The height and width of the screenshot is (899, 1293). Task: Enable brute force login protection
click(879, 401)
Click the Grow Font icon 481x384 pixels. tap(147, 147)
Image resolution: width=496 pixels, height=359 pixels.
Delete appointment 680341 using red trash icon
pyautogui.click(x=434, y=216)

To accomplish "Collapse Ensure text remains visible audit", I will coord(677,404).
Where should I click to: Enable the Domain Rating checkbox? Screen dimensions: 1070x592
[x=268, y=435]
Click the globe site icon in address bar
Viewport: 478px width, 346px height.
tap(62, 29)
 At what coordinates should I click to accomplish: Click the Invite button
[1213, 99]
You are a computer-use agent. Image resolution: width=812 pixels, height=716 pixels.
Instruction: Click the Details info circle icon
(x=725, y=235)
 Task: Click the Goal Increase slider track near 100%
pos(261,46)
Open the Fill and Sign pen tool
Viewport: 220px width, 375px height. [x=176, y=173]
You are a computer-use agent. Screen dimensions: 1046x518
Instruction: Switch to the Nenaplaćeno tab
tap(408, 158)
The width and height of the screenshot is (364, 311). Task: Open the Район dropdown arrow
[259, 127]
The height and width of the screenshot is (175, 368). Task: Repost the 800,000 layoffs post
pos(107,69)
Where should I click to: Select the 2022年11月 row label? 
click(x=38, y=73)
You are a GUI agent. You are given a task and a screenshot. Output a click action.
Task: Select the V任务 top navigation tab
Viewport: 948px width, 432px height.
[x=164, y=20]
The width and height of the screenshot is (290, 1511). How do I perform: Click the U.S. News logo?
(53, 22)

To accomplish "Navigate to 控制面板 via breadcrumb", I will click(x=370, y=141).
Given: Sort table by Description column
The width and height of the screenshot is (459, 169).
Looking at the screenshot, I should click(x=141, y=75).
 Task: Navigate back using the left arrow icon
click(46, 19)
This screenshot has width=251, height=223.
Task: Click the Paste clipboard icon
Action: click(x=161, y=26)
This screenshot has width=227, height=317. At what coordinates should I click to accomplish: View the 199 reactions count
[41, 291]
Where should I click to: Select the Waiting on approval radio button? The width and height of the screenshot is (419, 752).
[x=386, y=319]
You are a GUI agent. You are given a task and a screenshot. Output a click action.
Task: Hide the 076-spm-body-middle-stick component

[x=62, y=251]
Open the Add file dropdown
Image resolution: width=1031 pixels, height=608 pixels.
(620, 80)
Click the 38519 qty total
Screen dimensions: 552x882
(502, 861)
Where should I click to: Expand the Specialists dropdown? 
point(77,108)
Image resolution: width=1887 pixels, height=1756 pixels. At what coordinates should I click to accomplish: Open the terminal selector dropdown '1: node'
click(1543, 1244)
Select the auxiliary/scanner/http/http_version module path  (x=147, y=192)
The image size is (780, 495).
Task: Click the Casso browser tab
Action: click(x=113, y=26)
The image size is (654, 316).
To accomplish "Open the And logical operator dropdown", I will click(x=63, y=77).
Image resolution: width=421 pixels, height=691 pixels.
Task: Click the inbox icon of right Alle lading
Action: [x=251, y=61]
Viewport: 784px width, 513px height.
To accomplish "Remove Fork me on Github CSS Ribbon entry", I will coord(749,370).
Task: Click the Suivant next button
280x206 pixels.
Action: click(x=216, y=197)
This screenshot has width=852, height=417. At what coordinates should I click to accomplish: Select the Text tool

________________________

- PROBLEM DETAILS
Render the lines above as a Markdown table with two columns, Row and Line, numbering each row and omitting blank lines.

- WRITTEN ANSWER
| Row | Line |
|---|---|
| 1 | The height and width of the screenshot is (899, 1293). Task: Enable brute force login protection |
| 2 | click(879, 401) |
| 3 | Click the Grow Font icon 481x384 pixels. tap(147, 147) |
| 4 | Image resolution: width=496 pixels, height=359 pixels. |
| 5 | Delete appointment 680341 using red trash icon |
| 6 | pyautogui.click(x=434, y=216) |
| 7 | To accomplish "Collapse Ensure text remains visible audit", I will coord(677,404). |
| 8 | Where should I click to: Enable the Domain Rating checkbox? Screen dimensions: 1070x592 |
| 9 | [x=268, y=435] |
| 10 | Click the globe site icon in address bar |
| 11 | Viewport: 478px width, 346px height. |
| 12 | tap(62, 29) |
| 13 |  At what coordinates should I click to accomplish: Click the Invite button |
| 14 | [1213, 99] |
| 15 | You are a computer-use agent. Image resolution: width=812 pixels, height=716 pixels. |
| 16 | Instruction: Click the Details info circle icon |
| 17 | (x=725, y=235) |
| 18 |  Task: Click the Goal Increase slider track near 100% |
| 19 | pos(261,46) |
| 20 | Open the Fill and Sign pen tool |
| 21 | Viewport: 220px width, 375px height. [x=176, y=173] |
| 22 | You are a computer-use agent. Screen dimensions: 1046x518 |
| 23 | Instruction: Switch to the Nenaplaćeno tab |
| 24 | tap(408, 158) |
| 25 | The width and height of the screenshot is (364, 311). Task: Open the Район dropdown arrow |
| 26 | [259, 127] |
| 27 | The height and width of the screenshot is (175, 368). Task: Repost the 800,000 layoffs post |
| 28 | pos(107,69) |
| 29 | Where should I click to: Select the 2022年11月 row label?  |
| 30 | click(x=38, y=73) |
| 31 | You are a GUI agent. You are given a task and a screenshot. Output a click action. |
| 32 | Task: Select the V任务 top navigation tab |
| 33 | Viewport: 948px width, 432px height. |
| 34 | [x=164, y=20] |
| 35 | The width and height of the screenshot is (290, 1511). How do I perform: Click the U.S. News logo? |
| 36 | (53, 22) |
| 37 | To accomplish "Navigate to 控制面板 via breadcrumb", I will click(x=370, y=141). |
| 38 | Given: Sort table by Description column |
| 39 | The width and height of the screenshot is (459, 169). |
| 40 | Looking at the screenshot, I should click(x=141, y=75). |
| 41 |  Task: Navigate back using the left arrow icon |
| 42 | click(46, 19) |
| 43 | This screenshot has width=251, height=223. |
| 44 | Task: Click the Paste clipboard icon |
| 45 | Action: click(x=161, y=26) |
| 46 | This screenshot has width=227, height=317. At what coordinates should I click to accomplish: View the 199 reactions count |
| 47 | [41, 291] |
| 48 | Where should I click to: Select the Waiting on approval radio button? The width and height of the screenshot is (419, 752). |
| 49 | [x=386, y=319] |
| 50 | You are a GUI agent. You are given a task and a screenshot. Output a click action. |
| 51 | Task: Hide the 076-spm-body-middle-stick component |
| 52 | [x=62, y=251] |
| 53 | Open the Add file dropdown |
| 54 | Image resolution: width=1031 pixels, height=608 pixels. |
| 55 | (620, 80) |
| 56 | Click the 38519 qty total |
| 57 | Screen dimensions: 552x882 |
| 58 | (502, 861) |
| 59 | Where should I click to: Expand the Specialists dropdown?  |
| 60 | point(77,108) |
| 61 | Image resolution: width=1887 pixels, height=1756 pixels. At what coordinates should I click to accomplish: Open the terminal selector dropdown '1: node' |
| 62 | click(1543, 1244) |
| 63 | Select the auxiliary/scanner/http/http_version module path  (x=147, y=192) |
| 64 | The image size is (780, 495). |
| 65 | Task: Click the Casso browser tab |
| 66 | Action: click(x=113, y=26) |
| 67 | The image size is (654, 316). |
| 68 | To accomplish "Open the And logical operator dropdown", I will click(x=63, y=77). |
| 69 | Image resolution: width=421 pixels, height=691 pixels. |
| 70 | Task: Click the inbox icon of right Alle lading |
| 71 | Action: [x=251, y=61] |
| 72 | Viewport: 784px width, 513px height. |
| 73 | To accomplish "Remove Fork me on Github CSS Ribbon entry", I will coord(749,370). |
| 74 | Task: Click the Suivant next button |
| 75 | 280x206 pixels. |
| 76 | Action: click(x=216, y=197) |
| 77 | This screenshot has width=852, height=417. At what coordinates should I click to accomplish: Select the Text tool |